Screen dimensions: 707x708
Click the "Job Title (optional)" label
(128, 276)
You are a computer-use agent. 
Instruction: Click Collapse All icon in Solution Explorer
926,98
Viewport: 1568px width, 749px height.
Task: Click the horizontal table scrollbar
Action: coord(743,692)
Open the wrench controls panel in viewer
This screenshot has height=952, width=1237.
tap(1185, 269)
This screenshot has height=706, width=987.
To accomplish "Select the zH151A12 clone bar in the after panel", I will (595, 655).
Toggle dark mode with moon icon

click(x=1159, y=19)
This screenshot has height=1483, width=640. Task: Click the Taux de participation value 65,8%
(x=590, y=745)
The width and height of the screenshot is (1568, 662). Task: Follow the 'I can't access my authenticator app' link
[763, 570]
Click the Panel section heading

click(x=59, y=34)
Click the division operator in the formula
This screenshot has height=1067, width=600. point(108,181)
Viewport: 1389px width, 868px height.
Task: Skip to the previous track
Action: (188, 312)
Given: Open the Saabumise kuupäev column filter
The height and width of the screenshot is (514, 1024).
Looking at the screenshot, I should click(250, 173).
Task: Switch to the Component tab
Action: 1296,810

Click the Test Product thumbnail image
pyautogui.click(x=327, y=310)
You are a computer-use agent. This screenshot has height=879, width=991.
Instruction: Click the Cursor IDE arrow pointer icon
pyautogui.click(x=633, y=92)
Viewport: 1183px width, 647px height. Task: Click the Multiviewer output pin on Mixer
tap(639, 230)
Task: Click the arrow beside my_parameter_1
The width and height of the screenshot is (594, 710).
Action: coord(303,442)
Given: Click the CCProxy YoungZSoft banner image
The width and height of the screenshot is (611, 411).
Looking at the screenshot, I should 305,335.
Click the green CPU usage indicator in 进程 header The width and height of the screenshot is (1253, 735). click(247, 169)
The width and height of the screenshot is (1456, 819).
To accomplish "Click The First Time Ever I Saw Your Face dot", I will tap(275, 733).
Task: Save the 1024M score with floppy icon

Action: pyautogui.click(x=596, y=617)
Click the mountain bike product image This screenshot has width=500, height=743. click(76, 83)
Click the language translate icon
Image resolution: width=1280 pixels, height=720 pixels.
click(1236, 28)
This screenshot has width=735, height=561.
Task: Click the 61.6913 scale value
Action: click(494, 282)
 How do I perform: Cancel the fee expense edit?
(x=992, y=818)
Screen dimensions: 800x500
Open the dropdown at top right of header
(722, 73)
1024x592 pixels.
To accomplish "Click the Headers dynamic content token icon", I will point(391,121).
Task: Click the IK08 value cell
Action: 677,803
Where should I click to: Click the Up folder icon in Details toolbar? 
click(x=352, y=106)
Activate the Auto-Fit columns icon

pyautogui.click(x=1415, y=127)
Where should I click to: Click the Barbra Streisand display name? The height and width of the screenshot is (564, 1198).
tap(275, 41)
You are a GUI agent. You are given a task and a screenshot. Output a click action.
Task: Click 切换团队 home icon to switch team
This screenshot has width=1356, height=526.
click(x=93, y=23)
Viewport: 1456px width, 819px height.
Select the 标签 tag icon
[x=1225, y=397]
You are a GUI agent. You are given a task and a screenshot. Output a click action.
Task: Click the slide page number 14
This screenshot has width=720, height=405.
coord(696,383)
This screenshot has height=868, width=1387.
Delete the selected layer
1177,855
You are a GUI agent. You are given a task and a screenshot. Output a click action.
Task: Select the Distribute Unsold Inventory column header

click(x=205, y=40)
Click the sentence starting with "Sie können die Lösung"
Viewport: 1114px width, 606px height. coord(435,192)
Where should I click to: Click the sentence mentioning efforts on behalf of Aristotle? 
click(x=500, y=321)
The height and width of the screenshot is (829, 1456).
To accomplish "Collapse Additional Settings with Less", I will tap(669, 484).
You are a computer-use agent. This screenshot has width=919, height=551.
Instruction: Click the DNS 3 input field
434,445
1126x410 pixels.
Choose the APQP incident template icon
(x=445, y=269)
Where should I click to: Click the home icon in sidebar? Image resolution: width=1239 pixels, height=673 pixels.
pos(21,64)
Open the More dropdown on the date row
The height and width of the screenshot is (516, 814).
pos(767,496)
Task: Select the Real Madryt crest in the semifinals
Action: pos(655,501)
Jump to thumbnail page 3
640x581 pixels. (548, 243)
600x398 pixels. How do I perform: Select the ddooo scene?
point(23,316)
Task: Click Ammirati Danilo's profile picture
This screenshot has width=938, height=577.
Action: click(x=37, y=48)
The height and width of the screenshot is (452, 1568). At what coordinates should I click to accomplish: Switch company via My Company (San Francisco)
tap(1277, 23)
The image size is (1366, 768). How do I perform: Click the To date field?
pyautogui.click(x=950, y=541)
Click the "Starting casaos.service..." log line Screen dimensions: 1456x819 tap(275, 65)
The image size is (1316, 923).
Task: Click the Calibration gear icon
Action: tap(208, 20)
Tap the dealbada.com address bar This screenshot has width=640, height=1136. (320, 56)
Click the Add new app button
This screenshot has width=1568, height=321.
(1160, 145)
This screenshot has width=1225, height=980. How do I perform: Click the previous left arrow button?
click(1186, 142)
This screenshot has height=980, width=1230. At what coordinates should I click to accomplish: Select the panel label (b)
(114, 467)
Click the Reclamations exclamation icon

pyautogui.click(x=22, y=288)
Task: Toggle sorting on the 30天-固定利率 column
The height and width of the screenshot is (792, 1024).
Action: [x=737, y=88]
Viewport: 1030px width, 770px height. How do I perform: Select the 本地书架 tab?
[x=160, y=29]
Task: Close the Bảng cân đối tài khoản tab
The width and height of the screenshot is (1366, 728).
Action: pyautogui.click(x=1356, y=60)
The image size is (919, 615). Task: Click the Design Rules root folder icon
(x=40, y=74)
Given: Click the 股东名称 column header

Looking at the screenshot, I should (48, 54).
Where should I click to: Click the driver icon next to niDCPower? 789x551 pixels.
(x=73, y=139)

☆ ☆ ☆

▶ **REQUIREMENT**
The answer is the full data, repeated exactly as shown.

▶ **THE ANSWER**
Screen dimensions: 707x708
Click the "Job Title (optional)" label
(128, 276)
You are a computer-use agent. 
Instruction: Click Collapse All icon in Solution Explorer
926,98
Viewport: 1568px width, 749px height.
Task: Click the horizontal table scrollbar
Action: coord(743,692)
Open the wrench controls panel in viewer
This screenshot has height=952, width=1237.
tap(1185, 269)
This screenshot has height=706, width=987.
To accomplish "Select the zH151A12 clone bar in the after panel", I will (595, 655).
Toggle dark mode with moon icon

click(x=1159, y=19)
This screenshot has height=1483, width=640. Task: Click the Taux de participation value 65,8%
(x=590, y=745)
The width and height of the screenshot is (1568, 662). Task: Follow the 'I can't access my authenticator app' link
[763, 570]
Click the Panel section heading

click(x=59, y=34)
Click the division operator in the formula
This screenshot has height=1067, width=600. point(108,181)
Viewport: 1389px width, 868px height.
Task: Skip to the previous track
Action: (188, 312)
Given: Open the Saabumise kuupäev column filter
The height and width of the screenshot is (514, 1024).
Looking at the screenshot, I should click(250, 173).
Task: Switch to the Component tab
Action: 1296,810

Click the Test Product thumbnail image
pyautogui.click(x=327, y=310)
You are a computer-use agent. This screenshot has height=879, width=991.
Instruction: Click the Cursor IDE arrow pointer icon
pyautogui.click(x=633, y=92)
Viewport: 1183px width, 647px height. Task: Click the Multiviewer output pin on Mixer
tap(639, 230)
Task: Click the arrow beside my_parameter_1
The width and height of the screenshot is (594, 710).
Action: coord(303,442)
Given: Click the CCProxy YoungZSoft banner image
The width and height of the screenshot is (611, 411).
Looking at the screenshot, I should 305,335.
Click the green CPU usage indicator in 进程 header The width and height of the screenshot is (1253, 735). click(247, 169)
The width and height of the screenshot is (1456, 819).
To accomplish "Click The First Time Ever I Saw Your Face dot", I will tap(275, 733).
Task: Save the 1024M score with floppy icon

Action: pyautogui.click(x=596, y=617)
Click the mountain bike product image This screenshot has width=500, height=743. click(76, 83)
Click the language translate icon
Image resolution: width=1280 pixels, height=720 pixels.
click(1236, 28)
This screenshot has width=735, height=561.
Task: Click the 61.6913 scale value
Action: click(494, 282)
 How do I perform: Cancel the fee expense edit?
(x=992, y=818)
Screen dimensions: 800x500
Open the dropdown at top right of header
(722, 73)
1024x592 pixels.
To accomplish "Click the Headers dynamic content token icon", I will point(391,121).
Task: Click the IK08 value cell
Action: 677,803
Where should I click to: Click the Up folder icon in Details toolbar? 
click(x=352, y=106)
Activate the Auto-Fit columns icon

pyautogui.click(x=1415, y=127)
Where should I click to: Click the Barbra Streisand display name? The height and width of the screenshot is (564, 1198).
tap(275, 41)
You are a GUI agent. You are given a task and a screenshot. Output a click action.
Task: Click 切换团队 home icon to switch team
This screenshot has width=1356, height=526.
click(x=93, y=23)
Viewport: 1456px width, 819px height.
Select the 标签 tag icon
[x=1225, y=397]
You are a GUI agent. You are given a task and a screenshot. Output a click action.
Task: Click the slide page number 14
This screenshot has width=720, height=405.
coord(696,383)
This screenshot has height=868, width=1387.
Delete the selected layer
1177,855
You are a GUI agent. You are given a task and a screenshot. Output a click action.
Task: Select the Distribute Unsold Inventory column header

click(x=205, y=40)
Click the sentence starting with "Sie können die Lösung"
Viewport: 1114px width, 606px height. coord(435,192)
Where should I click to: Click the sentence mentioning efforts on behalf of Aristotle? 
click(x=500, y=321)
The height and width of the screenshot is (829, 1456).
To accomplish "Collapse Additional Settings with Less", I will tap(669, 484).
You are a computer-use agent. This screenshot has width=919, height=551.
Instruction: Click the DNS 3 input field
434,445
1126x410 pixels.
Choose the APQP incident template icon
(x=445, y=269)
Where should I click to: Click the home icon in sidebar? Image resolution: width=1239 pixels, height=673 pixels.
pos(21,64)
Open the More dropdown on the date row
The height and width of the screenshot is (516, 814).
pos(767,496)
Task: Select the Real Madryt crest in the semifinals
Action: pos(655,501)
Jump to thumbnail page 3
640x581 pixels. (548, 243)
600x398 pixels. How do I perform: Select the ddooo scene?
point(23,316)
Task: Click Ammirati Danilo's profile picture
This screenshot has width=938, height=577.
Action: click(x=37, y=48)
The height and width of the screenshot is (452, 1568). At what coordinates should I click to accomplish: Switch company via My Company (San Francisco)
tap(1277, 23)
The image size is (1366, 768). How do I perform: Click the To date field?
pyautogui.click(x=950, y=541)
Click the "Starting casaos.service..." log line Screen dimensions: 1456x819 tap(275, 65)
The image size is (1316, 923).
Task: Click the Calibration gear icon
Action: tap(208, 20)
Tap the dealbada.com address bar This screenshot has width=640, height=1136. (320, 56)
Click the Add new app button
This screenshot has width=1568, height=321.
(1160, 145)
This screenshot has width=1225, height=980. How do I perform: Click the previous left arrow button?
click(1186, 142)
This screenshot has height=980, width=1230. At what coordinates should I click to accomplish: Select the panel label (b)
(114, 467)
Click the Reclamations exclamation icon

pyautogui.click(x=22, y=288)
Task: Toggle sorting on the 30天-固定利率 column
The height and width of the screenshot is (792, 1024).
Action: [x=737, y=88]
Viewport: 1030px width, 770px height. How do I perform: Select the 本地书架 tab?
[x=160, y=29]
Task: Close the Bảng cân đối tài khoản tab
The width and height of the screenshot is (1366, 728).
Action: pyautogui.click(x=1356, y=60)
The image size is (919, 615). Task: Click the Design Rules root folder icon
(x=40, y=74)
Given: Click the 股东名称 column header

Looking at the screenshot, I should (48, 54).
Where should I click to: Click the driver icon next to niDCPower? 789x551 pixels.
(x=73, y=139)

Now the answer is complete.